▶ [PROBLEM DESCRIPTION] From the material below, return exactly the lines starting at the one that holds "Screen dimensions: 1366x768" and ending at the one that holds "You are a computer-use". Pictures stay out of the answer.
INPUT FOR THIS TASK: Begin
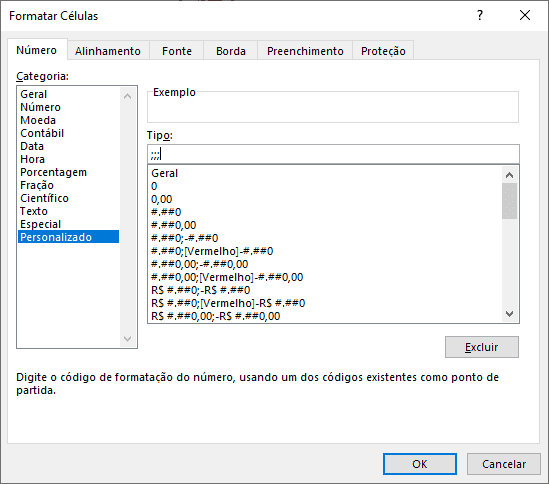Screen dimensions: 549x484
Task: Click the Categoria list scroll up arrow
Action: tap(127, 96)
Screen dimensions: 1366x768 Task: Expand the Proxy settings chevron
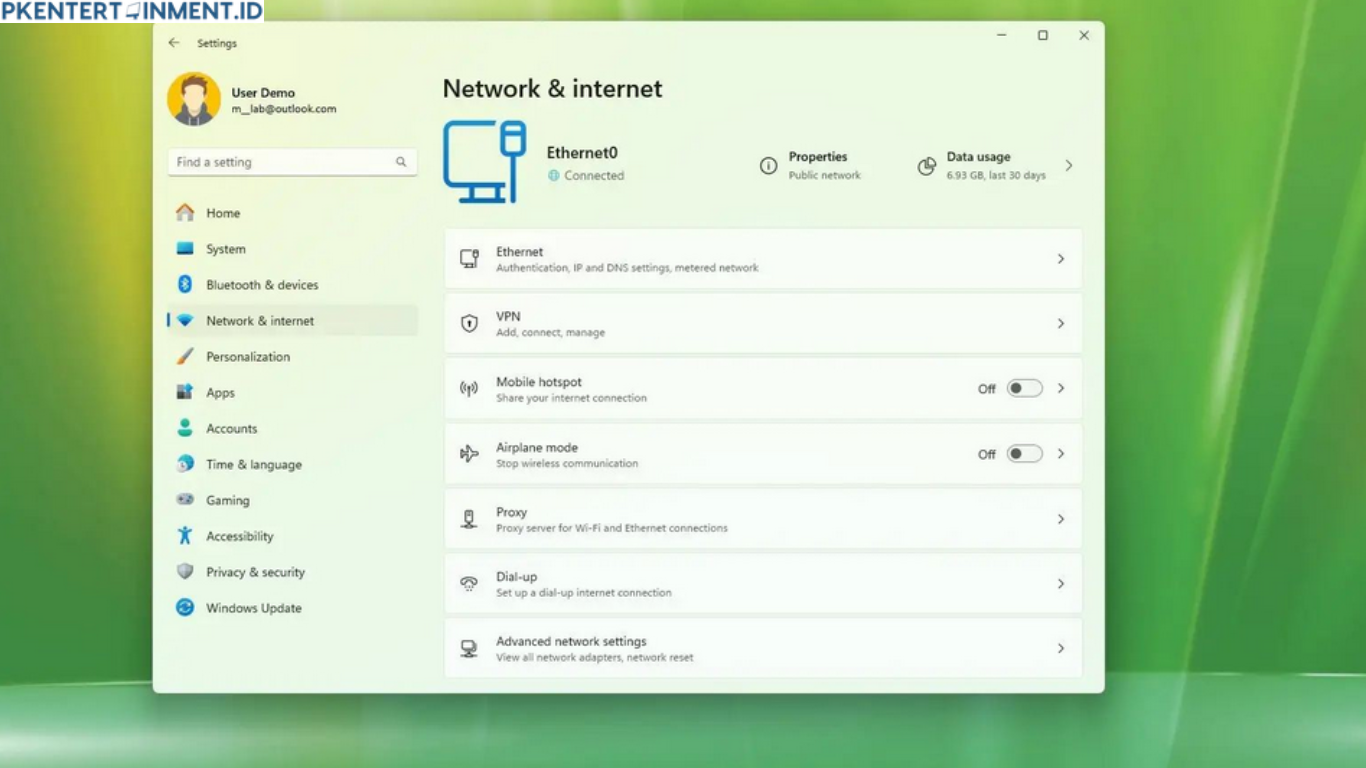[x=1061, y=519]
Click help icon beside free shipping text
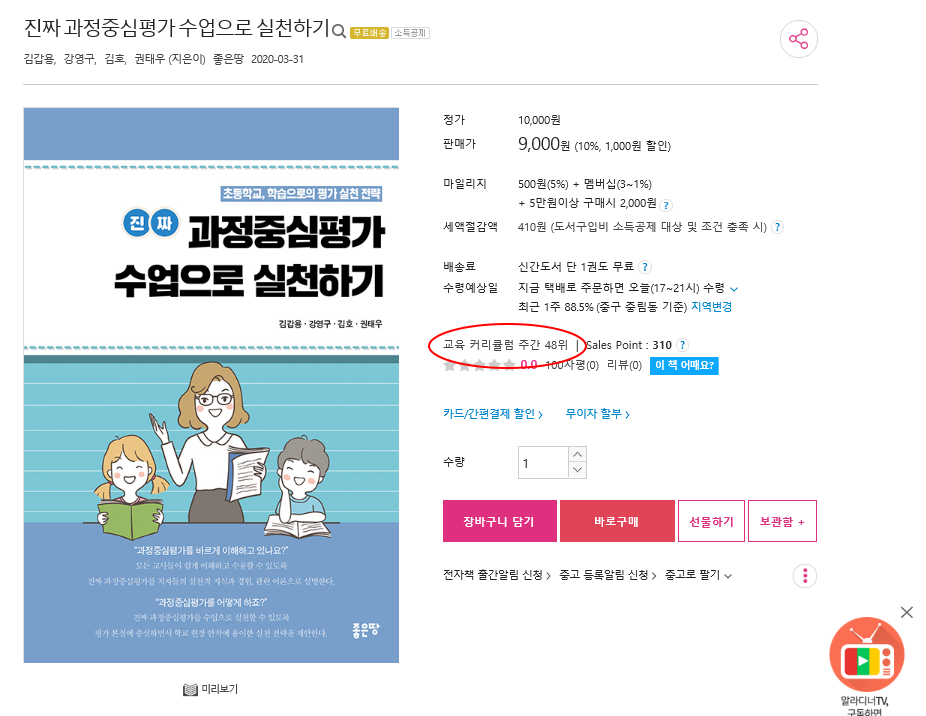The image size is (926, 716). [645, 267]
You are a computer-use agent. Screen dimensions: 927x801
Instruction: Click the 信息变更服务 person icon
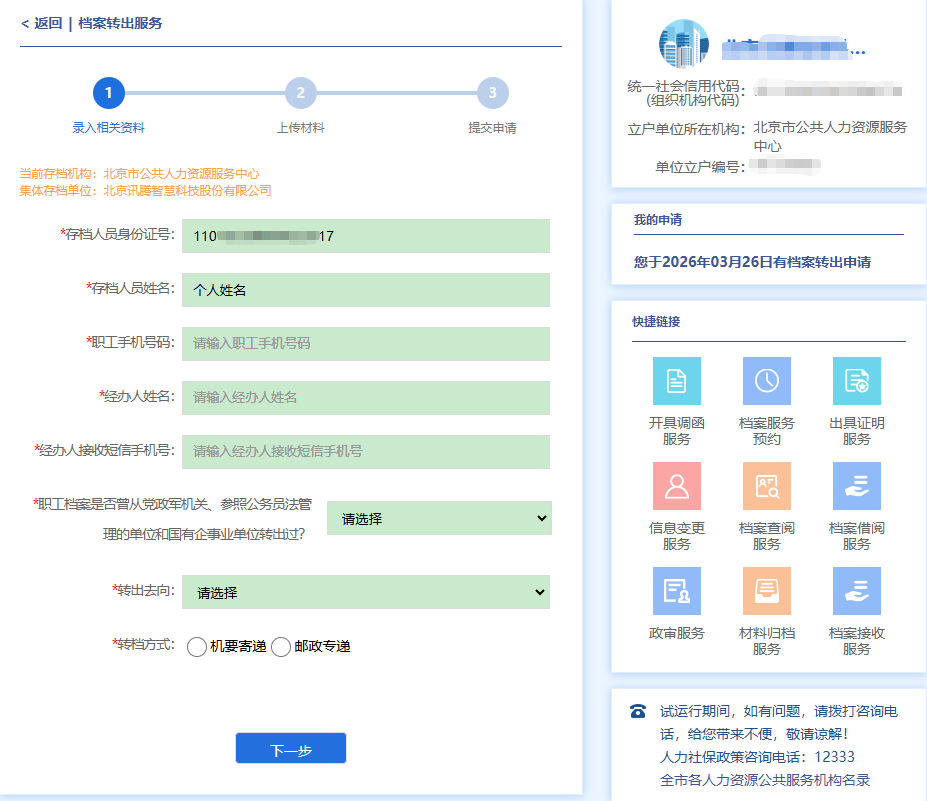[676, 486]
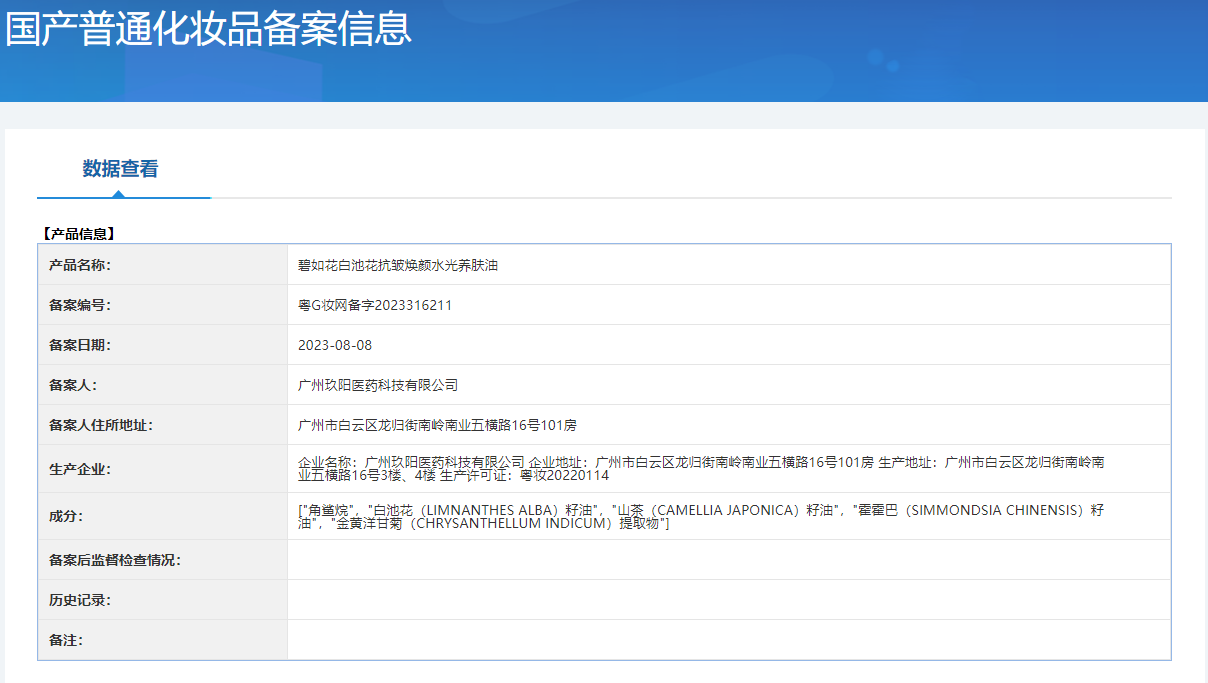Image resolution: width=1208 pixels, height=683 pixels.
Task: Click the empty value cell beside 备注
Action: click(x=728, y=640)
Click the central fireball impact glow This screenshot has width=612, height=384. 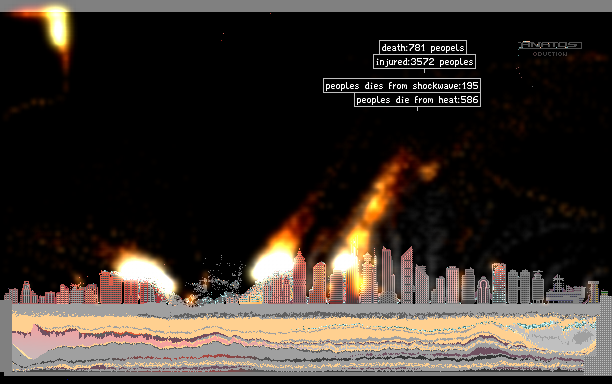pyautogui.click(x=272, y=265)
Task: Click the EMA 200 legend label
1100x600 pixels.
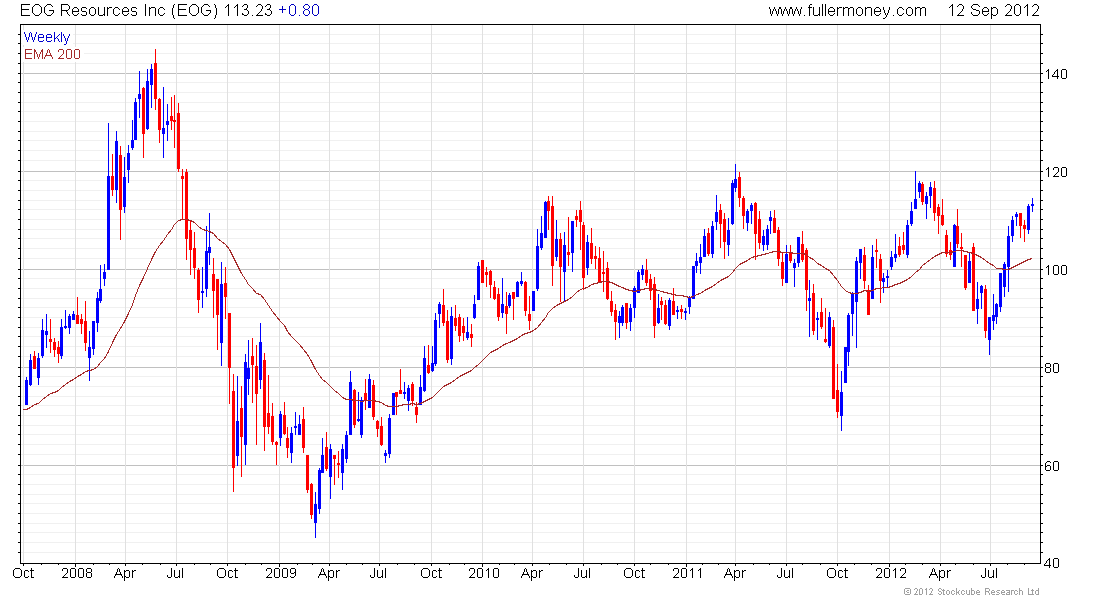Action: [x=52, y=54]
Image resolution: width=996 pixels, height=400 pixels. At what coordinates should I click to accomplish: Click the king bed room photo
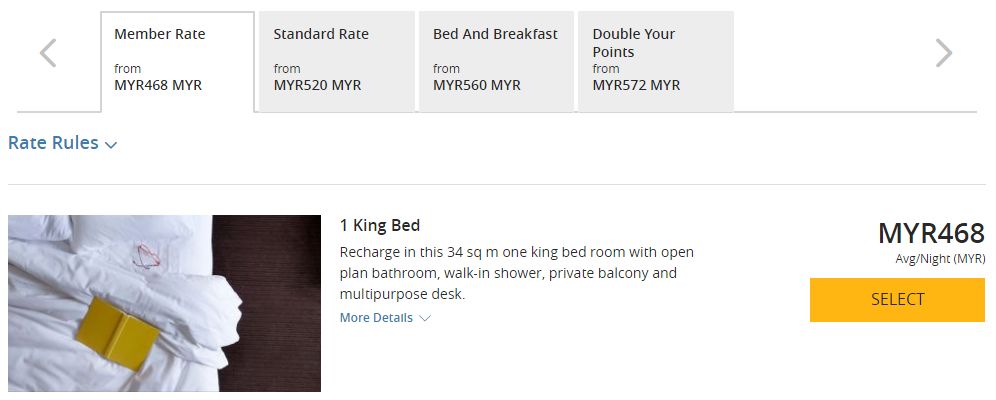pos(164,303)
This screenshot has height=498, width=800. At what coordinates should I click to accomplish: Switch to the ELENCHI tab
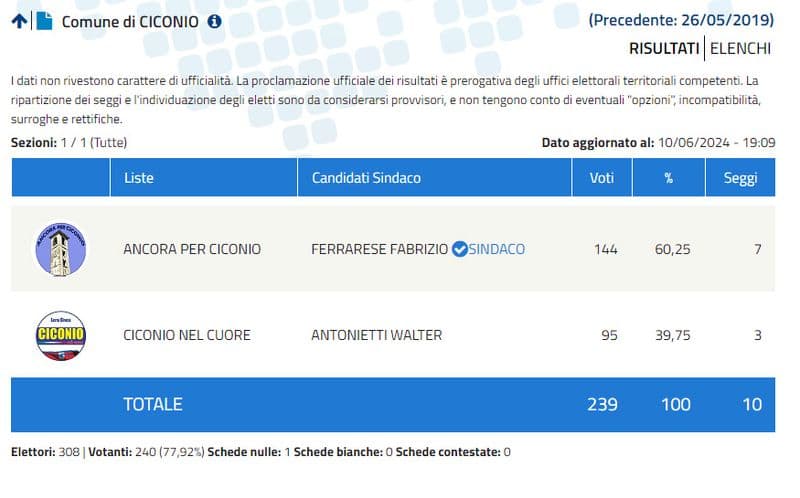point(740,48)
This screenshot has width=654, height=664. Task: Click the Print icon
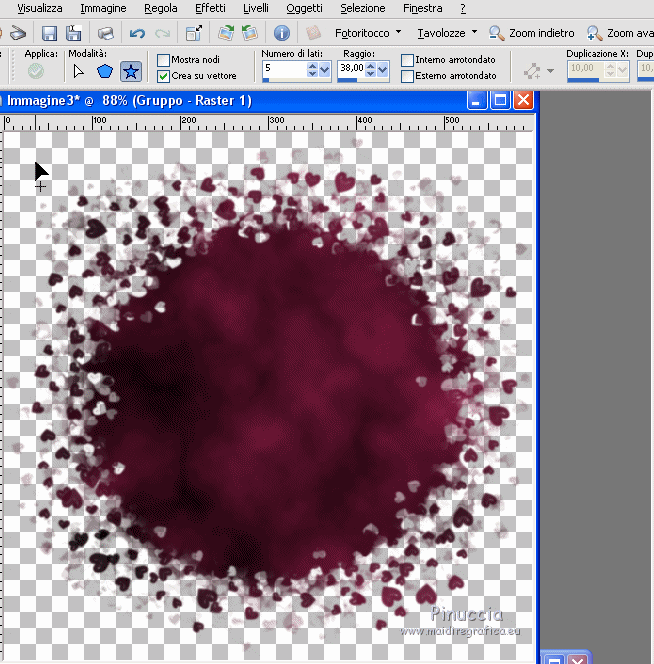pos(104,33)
INPUT FOR THIS TASK: End
▶ [RESULT]
Screen dimensions: 1366x768 Task: Expand the Proxy settings chevron
[x=1061, y=519]
Click help icon beside free shipping text
The image size is (926, 716). [645, 267]
You are a computer-use agent. Screen dimensions: 927x801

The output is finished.